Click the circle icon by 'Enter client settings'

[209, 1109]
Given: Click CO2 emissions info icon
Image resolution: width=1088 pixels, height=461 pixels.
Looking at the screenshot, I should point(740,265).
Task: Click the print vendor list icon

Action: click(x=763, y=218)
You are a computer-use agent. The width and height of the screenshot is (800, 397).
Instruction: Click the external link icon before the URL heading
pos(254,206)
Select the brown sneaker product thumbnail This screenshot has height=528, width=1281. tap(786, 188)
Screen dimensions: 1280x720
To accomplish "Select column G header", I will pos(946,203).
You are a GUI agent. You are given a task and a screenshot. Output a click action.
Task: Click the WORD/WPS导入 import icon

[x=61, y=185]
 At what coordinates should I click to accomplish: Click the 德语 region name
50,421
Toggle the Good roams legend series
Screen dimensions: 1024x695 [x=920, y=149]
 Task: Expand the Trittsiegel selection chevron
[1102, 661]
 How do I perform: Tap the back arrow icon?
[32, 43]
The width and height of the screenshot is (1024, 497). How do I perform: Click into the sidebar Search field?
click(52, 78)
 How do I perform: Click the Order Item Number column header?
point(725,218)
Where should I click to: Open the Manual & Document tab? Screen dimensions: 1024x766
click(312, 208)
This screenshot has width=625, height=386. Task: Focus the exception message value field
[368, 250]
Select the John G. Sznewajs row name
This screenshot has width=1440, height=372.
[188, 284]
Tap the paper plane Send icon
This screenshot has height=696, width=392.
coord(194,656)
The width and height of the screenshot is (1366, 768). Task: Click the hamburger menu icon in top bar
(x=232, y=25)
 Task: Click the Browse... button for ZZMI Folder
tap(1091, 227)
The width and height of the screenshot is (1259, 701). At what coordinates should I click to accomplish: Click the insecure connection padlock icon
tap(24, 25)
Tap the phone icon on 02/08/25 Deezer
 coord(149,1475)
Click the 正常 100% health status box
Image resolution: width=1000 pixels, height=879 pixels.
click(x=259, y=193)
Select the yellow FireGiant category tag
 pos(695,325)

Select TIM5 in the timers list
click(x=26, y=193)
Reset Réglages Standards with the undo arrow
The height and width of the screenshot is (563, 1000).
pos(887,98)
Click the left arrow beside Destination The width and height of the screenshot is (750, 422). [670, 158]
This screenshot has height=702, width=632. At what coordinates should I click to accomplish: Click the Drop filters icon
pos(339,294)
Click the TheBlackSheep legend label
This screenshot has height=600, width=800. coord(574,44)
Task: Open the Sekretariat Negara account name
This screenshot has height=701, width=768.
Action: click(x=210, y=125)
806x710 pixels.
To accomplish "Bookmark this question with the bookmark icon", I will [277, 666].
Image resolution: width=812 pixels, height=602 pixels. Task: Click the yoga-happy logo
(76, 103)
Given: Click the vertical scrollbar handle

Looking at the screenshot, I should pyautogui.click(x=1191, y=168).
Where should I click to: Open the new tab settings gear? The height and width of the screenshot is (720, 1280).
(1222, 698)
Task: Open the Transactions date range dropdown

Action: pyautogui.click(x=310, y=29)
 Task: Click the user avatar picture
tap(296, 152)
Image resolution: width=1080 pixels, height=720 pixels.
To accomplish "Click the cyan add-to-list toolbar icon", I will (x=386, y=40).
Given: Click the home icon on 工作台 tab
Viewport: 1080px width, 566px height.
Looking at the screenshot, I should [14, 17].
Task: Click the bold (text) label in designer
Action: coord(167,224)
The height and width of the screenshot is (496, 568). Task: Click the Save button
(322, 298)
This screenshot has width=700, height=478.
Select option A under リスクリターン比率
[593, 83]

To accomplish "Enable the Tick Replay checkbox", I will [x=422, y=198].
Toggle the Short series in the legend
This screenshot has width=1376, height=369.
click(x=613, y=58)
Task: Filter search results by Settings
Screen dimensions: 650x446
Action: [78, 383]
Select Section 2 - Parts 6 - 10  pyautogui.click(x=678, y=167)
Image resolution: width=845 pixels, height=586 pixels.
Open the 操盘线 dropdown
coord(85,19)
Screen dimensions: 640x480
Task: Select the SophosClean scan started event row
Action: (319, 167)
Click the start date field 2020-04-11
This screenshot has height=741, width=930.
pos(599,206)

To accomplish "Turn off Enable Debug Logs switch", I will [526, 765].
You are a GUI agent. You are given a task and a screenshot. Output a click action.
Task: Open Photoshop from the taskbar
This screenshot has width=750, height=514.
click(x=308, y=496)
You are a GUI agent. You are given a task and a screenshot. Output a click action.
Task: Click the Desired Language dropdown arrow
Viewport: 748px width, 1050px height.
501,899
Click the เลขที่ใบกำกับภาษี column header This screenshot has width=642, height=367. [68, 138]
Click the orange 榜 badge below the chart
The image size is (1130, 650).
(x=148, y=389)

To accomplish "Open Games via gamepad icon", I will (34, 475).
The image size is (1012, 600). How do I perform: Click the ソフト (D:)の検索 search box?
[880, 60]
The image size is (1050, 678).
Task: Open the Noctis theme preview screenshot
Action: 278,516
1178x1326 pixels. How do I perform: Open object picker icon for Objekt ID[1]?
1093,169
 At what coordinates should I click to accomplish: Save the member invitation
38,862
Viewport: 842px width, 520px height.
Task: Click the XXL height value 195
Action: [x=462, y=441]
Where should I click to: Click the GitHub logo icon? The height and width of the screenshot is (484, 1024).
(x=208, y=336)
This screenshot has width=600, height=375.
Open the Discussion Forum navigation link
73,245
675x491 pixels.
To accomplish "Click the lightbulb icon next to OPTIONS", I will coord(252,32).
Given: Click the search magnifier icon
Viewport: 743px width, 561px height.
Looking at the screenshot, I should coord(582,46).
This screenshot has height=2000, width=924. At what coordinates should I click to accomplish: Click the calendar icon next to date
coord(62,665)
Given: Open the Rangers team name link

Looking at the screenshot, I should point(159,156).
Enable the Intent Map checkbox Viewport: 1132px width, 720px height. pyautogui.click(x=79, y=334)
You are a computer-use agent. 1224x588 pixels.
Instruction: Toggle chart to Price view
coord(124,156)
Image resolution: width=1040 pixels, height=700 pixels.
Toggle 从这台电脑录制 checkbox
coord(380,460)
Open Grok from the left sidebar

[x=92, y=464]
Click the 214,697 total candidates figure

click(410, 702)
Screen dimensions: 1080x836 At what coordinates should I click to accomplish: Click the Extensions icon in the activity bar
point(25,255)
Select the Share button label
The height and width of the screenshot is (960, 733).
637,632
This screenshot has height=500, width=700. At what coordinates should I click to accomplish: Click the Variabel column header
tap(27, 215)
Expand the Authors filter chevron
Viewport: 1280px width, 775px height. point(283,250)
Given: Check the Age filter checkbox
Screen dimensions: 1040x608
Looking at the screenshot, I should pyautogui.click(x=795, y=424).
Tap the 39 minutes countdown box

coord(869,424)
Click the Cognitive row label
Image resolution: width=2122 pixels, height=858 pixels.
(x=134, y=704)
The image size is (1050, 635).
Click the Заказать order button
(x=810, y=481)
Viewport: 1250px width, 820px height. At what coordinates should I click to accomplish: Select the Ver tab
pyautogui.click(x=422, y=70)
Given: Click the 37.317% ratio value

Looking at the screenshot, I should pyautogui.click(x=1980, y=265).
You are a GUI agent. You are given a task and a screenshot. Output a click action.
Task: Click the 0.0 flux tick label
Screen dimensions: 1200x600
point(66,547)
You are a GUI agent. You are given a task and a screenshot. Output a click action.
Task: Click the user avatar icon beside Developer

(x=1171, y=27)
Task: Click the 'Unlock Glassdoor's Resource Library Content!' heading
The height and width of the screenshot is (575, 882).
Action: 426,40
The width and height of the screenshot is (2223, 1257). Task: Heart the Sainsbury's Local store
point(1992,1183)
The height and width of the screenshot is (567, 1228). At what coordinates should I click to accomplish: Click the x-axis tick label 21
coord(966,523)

- [To do]: Locate and copy each line in the data above that includes the word "computer".

- [Output below]:
You are a computer-use agent. The width and height of the screenshot is (800, 397).
You are a computer-use agent. 1224x588 pixels.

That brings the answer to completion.